• [TASK BRIEF] Each line from the start of the records through the line containing "Zoznam prianí (1396, 71)" is to be transcribed exactly, and no other line is to be included.

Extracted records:
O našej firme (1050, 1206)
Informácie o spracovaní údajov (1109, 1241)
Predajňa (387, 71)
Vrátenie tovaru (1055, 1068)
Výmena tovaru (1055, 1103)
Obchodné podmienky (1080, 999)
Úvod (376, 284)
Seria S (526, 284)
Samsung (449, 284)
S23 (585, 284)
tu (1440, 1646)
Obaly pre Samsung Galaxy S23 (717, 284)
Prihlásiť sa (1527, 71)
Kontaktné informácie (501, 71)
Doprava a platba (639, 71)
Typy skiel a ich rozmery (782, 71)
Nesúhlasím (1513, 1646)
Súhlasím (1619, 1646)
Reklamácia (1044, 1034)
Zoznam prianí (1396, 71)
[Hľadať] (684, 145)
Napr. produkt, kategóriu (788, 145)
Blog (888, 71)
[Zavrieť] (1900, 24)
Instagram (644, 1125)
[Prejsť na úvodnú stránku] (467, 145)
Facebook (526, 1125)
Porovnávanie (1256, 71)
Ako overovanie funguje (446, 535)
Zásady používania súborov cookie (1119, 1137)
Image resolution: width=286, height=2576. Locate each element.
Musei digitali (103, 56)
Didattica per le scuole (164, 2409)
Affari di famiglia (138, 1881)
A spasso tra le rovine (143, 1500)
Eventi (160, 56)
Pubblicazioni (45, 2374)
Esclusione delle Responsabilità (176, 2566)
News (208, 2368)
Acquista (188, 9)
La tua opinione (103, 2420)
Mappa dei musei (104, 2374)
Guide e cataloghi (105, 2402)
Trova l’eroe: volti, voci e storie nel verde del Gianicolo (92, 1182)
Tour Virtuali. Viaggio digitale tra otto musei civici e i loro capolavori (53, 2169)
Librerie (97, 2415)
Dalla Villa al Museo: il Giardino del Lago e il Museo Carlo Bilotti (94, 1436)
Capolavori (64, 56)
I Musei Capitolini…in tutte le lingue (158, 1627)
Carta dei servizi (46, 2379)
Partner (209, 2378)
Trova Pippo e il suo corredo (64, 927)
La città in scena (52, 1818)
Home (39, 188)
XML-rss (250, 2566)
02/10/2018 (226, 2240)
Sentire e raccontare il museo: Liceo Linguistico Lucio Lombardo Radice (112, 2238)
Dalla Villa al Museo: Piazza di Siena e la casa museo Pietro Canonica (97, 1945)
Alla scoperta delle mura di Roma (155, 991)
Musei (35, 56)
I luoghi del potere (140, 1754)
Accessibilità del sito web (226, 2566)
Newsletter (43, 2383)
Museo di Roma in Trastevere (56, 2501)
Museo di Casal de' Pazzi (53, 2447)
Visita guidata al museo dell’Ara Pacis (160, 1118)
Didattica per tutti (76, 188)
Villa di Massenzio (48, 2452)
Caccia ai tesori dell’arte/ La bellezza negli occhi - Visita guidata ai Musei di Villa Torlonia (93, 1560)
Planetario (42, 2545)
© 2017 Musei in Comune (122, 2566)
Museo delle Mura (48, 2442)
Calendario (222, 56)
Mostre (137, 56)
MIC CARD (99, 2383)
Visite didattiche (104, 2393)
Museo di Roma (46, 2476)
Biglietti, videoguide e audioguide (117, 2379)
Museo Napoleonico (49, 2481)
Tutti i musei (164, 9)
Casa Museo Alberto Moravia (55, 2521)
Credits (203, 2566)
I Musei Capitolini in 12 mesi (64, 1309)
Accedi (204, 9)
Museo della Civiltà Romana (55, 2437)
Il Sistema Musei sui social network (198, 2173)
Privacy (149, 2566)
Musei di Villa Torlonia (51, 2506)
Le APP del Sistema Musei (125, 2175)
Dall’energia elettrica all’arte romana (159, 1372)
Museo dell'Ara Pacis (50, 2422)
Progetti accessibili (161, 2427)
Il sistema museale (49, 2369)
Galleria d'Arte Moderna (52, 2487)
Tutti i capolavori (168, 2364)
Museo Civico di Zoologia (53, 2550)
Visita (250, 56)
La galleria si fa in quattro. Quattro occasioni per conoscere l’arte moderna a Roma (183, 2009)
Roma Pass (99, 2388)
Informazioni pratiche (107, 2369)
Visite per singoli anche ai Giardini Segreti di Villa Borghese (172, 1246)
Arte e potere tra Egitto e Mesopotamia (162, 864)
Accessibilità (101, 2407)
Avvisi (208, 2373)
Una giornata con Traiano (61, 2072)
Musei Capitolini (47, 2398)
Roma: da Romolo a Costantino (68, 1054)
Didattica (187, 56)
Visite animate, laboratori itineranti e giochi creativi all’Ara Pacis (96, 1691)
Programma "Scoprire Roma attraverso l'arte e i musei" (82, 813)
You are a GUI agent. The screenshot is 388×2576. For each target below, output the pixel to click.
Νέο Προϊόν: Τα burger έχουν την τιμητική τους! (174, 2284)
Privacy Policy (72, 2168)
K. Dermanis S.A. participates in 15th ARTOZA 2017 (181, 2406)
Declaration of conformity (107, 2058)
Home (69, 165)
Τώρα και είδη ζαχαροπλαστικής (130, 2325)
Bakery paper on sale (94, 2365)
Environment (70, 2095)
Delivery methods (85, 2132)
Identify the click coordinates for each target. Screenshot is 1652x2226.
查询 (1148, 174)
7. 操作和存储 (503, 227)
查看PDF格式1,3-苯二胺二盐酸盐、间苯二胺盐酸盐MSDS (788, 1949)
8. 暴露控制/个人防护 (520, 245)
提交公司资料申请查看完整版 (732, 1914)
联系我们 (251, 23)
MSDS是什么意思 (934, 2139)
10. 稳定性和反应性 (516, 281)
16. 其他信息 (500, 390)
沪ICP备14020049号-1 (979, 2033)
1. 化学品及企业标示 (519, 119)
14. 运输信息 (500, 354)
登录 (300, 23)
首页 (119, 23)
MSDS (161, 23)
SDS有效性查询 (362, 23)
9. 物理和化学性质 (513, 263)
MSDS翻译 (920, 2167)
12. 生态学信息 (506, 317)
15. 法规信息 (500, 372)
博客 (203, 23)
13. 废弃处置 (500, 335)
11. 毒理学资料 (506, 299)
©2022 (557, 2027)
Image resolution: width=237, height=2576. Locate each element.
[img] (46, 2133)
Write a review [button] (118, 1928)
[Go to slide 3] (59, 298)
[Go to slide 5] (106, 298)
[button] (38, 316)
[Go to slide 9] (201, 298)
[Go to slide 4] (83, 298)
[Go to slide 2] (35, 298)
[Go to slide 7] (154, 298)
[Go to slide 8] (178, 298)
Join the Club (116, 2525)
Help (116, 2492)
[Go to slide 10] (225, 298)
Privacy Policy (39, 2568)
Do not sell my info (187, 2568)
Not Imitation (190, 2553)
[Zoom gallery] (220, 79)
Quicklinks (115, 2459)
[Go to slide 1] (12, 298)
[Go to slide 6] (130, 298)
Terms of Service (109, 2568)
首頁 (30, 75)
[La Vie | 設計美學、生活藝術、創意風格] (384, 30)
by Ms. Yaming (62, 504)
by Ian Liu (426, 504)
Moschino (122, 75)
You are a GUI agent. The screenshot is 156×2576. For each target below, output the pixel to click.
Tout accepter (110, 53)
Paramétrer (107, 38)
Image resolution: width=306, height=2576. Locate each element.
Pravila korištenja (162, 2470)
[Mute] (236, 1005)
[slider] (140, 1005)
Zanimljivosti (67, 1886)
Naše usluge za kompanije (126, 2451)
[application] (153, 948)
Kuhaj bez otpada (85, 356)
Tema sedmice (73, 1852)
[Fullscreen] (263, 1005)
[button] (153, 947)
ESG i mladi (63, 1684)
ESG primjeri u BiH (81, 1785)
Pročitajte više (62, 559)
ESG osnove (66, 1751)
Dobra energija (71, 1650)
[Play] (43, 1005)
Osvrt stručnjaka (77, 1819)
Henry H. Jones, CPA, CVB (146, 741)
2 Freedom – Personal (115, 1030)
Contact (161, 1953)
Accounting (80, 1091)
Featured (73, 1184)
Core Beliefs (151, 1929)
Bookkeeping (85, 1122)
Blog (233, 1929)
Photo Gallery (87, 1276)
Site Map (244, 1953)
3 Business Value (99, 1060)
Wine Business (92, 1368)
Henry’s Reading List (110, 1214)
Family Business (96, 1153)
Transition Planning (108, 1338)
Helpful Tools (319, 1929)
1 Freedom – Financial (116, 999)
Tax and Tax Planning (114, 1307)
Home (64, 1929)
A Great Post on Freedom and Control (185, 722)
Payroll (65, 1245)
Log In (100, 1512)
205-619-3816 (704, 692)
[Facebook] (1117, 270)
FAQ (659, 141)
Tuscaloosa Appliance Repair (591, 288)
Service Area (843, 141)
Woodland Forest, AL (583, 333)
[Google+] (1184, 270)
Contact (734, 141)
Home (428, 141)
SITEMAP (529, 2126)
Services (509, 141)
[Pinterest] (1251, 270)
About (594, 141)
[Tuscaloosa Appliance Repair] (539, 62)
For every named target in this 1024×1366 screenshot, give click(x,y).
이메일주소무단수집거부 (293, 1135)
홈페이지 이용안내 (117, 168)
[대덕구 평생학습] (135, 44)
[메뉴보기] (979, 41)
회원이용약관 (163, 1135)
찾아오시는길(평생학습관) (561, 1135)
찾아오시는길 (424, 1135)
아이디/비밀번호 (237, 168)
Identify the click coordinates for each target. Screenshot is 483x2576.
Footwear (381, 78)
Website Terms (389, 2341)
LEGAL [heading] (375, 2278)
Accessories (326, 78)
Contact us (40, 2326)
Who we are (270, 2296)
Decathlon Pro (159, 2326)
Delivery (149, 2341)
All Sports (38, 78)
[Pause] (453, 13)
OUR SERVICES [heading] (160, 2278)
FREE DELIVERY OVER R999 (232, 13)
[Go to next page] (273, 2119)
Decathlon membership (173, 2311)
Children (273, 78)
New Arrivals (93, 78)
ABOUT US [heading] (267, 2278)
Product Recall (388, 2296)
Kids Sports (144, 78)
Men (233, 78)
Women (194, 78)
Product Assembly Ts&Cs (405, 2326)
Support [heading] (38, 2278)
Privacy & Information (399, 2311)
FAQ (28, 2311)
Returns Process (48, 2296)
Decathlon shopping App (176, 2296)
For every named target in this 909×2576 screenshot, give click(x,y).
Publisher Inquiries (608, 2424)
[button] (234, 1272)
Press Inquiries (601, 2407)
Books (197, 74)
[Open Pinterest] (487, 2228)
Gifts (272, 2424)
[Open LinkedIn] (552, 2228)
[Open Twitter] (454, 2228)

• [EXERCISE RESPONSE]
O našej firme (1050, 1206)
Informácie o spracovaní údajov (1109, 1241)
Predajňa (387, 71)
Vrátenie tovaru (1055, 1068)
Výmena tovaru (1055, 1103)
Obchodné podmienky (1080, 999)
Úvod (376, 284)
Seria S (526, 284)
Samsung (449, 284)
S23 (585, 284)
tu (1440, 1646)
Obaly pre Samsung Galaxy S23 (717, 284)
Prihlásiť sa (1527, 71)
Kontaktné informácie (501, 71)
Doprava a platba (639, 71)
Typy skiel a ich rozmery (782, 71)
Nesúhlasím (1513, 1646)
Súhlasím (1619, 1646)
Reklamácia (1044, 1034)
Zoznam prianí (1396, 71)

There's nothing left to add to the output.